## TASK INSTRUCTIONS:
In the data below, the answer is the run of lines from the line containing "[News submenu] (1104, 31)" through the line containing "Europe vacations (622, 2139)", both included; print it exactly and nothing else.

## RECORDS SUPPLIED:
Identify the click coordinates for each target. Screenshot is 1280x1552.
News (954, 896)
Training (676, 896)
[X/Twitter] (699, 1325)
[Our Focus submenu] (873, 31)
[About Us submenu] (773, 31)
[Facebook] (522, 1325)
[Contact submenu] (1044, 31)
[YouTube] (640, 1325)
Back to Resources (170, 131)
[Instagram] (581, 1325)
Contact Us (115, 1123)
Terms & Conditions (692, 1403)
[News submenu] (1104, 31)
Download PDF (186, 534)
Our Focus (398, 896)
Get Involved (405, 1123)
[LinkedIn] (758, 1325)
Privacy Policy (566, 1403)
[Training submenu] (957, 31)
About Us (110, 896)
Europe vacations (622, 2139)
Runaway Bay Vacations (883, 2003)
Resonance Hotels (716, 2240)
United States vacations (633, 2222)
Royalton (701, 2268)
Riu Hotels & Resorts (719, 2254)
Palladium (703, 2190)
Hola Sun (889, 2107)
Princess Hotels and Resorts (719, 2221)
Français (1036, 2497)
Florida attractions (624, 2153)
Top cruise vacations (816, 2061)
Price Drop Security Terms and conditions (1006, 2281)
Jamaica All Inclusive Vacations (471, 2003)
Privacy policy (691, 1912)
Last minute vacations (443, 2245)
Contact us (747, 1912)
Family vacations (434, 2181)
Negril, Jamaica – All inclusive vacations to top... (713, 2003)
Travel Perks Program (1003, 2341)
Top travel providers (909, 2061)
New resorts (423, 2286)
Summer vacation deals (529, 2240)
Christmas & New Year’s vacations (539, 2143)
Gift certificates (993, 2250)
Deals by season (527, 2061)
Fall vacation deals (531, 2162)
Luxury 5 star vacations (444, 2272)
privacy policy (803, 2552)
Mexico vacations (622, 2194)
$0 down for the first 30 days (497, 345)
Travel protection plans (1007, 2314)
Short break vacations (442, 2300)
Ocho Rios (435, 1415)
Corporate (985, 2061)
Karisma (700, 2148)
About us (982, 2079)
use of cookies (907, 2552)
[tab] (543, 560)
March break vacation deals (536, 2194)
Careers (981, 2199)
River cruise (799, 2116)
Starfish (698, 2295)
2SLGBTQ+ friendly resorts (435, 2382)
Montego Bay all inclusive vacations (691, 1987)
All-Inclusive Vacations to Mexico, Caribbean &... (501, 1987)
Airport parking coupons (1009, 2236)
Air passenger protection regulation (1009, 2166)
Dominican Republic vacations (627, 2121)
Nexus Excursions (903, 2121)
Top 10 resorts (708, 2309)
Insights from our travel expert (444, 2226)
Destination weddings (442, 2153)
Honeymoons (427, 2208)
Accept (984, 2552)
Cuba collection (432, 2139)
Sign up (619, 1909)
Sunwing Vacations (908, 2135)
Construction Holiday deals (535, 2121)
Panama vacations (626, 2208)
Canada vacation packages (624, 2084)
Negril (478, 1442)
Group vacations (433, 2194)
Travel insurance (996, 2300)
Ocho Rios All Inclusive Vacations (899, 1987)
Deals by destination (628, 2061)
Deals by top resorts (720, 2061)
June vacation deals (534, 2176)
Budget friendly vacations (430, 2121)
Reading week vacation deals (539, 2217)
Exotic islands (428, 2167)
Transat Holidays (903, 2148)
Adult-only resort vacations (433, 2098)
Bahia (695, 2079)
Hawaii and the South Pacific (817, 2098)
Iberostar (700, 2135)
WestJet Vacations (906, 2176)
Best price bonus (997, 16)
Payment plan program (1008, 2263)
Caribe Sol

## ANSWER TO THIS PROBLEM:
[News submenu] (1104, 31)
Download PDF (186, 534)
Our Focus (398, 896)
Get Involved (405, 1123)
[LinkedIn] (758, 1325)
Privacy Policy (566, 1403)
[Training submenu] (957, 31)
About Us (110, 896)
Europe vacations (622, 2139)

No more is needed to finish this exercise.